Cybercriminals charged in New Zealand, Korea

Posted by   Virus Bulletin on   Mar 4, 2008

Law closes in on alleged botnet master and rogue anti-spyware maker.

Police in New Zealand have charged an 18-year-old in connection with a botnet he is suspected of building and controlling, while in South Korea the head of a company pushing a rogue anti-malware product has also been indicted on fraud charges.

In the New Zealand case, Owen Thor Walker from the city of Hamilton stands accused of a raft of charges of illegally accessing and controlling computers, damaging systems and possessing malicious software. Penalties for the crimes could amount to 10 years in jail.

Walker is thought to have led a global ring of cybercriminals responsible for infecting over a million systems, pushing adware and spyware, and rumours suggest the gang stole as much as $20 million through bank frauds. More details on the case are in the Brisbane Times, here.
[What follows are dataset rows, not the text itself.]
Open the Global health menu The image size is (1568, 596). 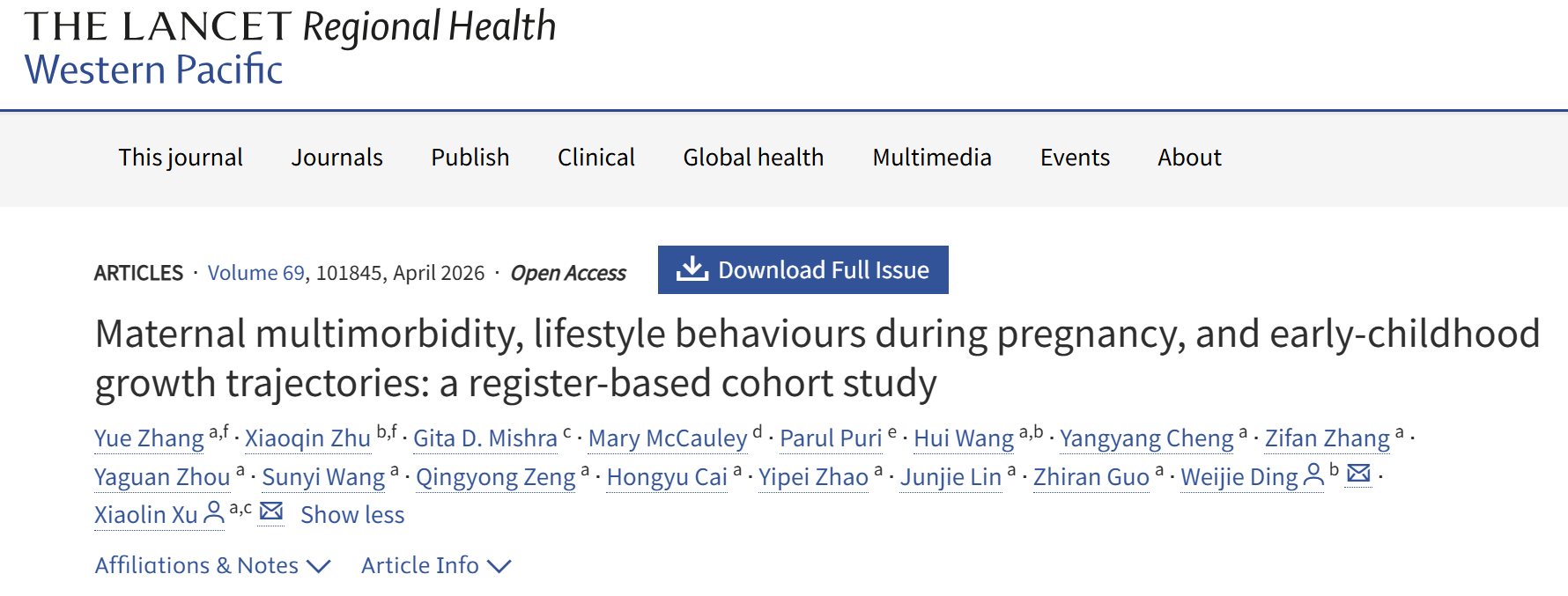click(x=754, y=158)
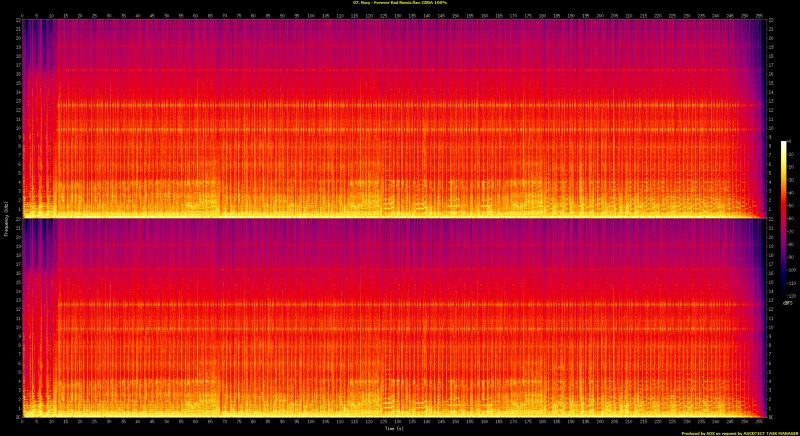Click the 0 value atop the dBFS scale
This screenshot has height=436, width=800.
click(x=791, y=143)
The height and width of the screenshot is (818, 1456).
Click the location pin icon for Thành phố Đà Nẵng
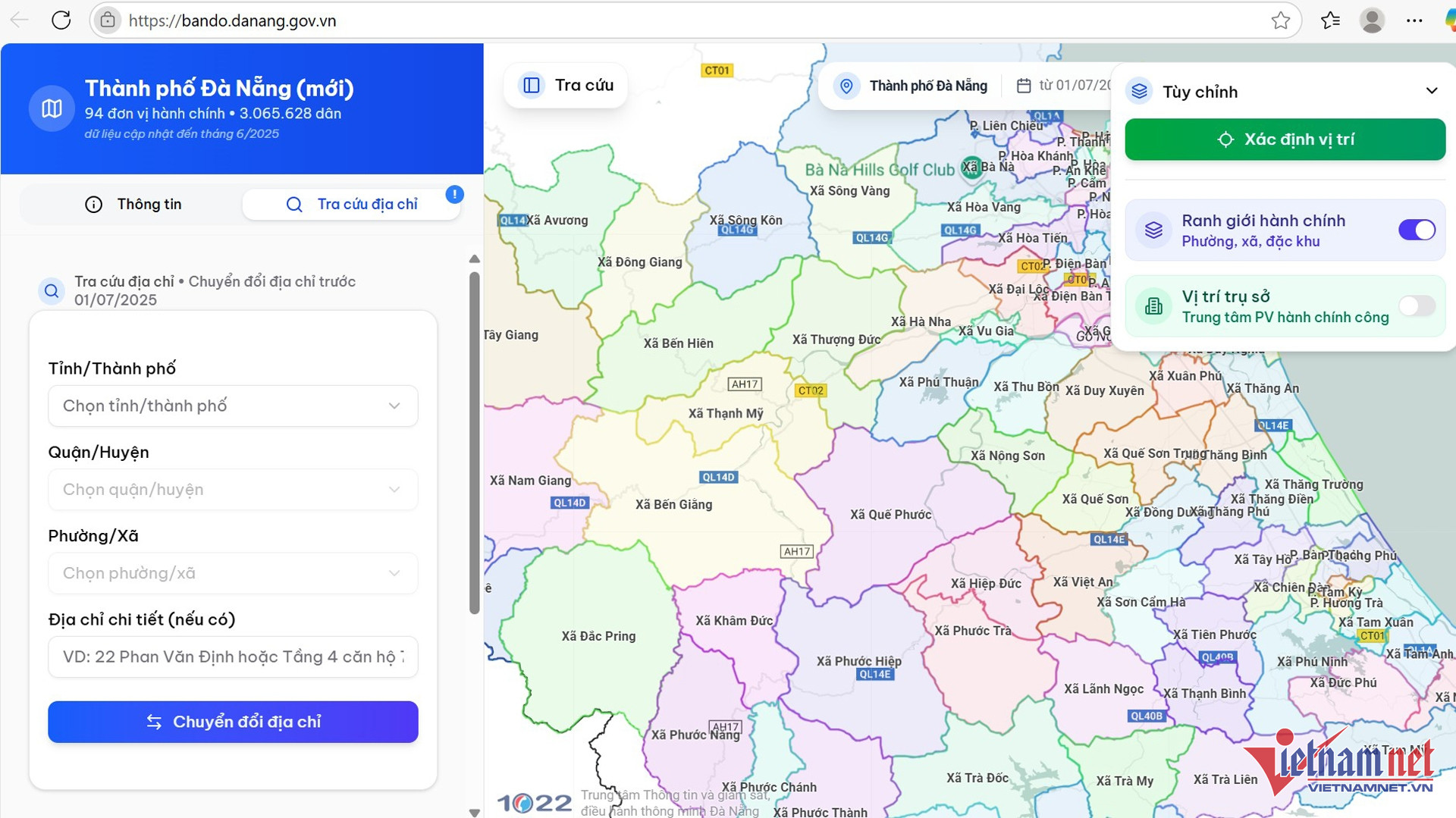tap(846, 86)
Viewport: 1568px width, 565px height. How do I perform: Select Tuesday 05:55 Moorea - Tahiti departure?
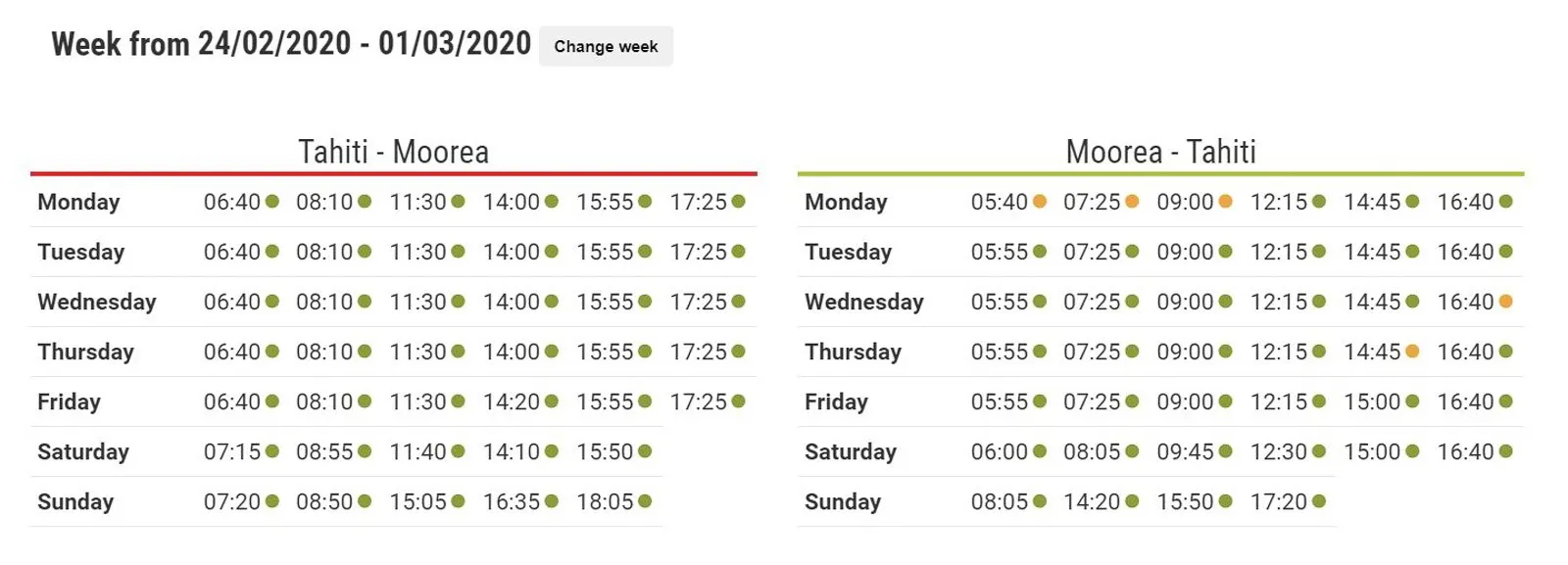tap(999, 252)
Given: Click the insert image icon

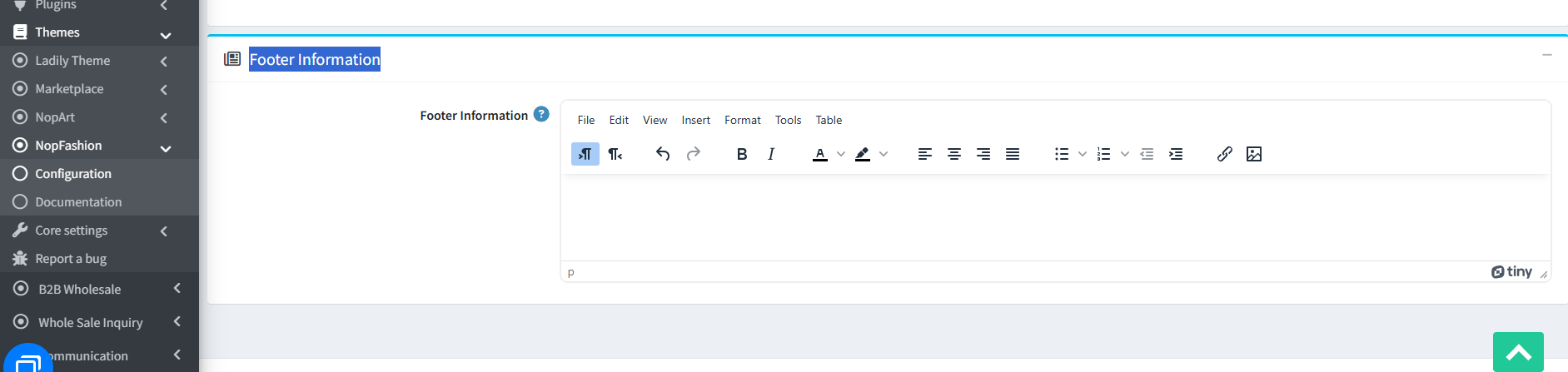Looking at the screenshot, I should [x=1254, y=154].
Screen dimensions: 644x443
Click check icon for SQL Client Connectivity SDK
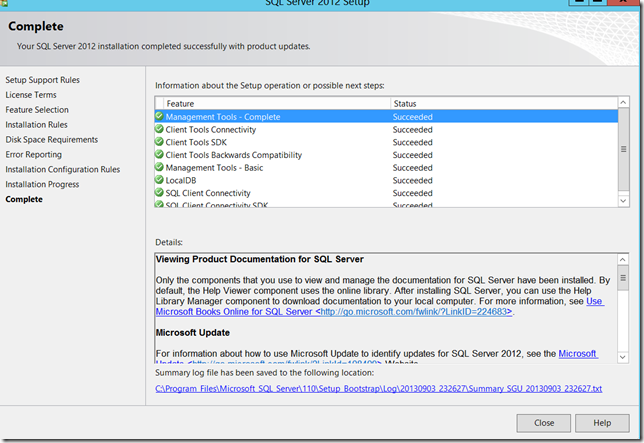pyautogui.click(x=159, y=204)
In South Korea, the 41-year-old former CEO of a 'security' company has been accused of defrauding millions of customers after the company promoted a free security product which alerted on spurious malware infections and demanded payment for a 'full' version to remove them. The software is though to have been used by almost 4 million Koreans, with as many as 1.26 million paying up for the substandard software.

The CEO has been indicted for cyber fraud, while two programmers are also accused of participating in creating fraudulent software. A spokesperson for the prosecutor's office claims there are as many as 200 anti-malware companies in Korea, but with only a handful known to testing and certification bodies other sources have suggested there may be this many rogue companies, pushing variations on the same theme.

More information on the case can be found in the Joongang Daily, here.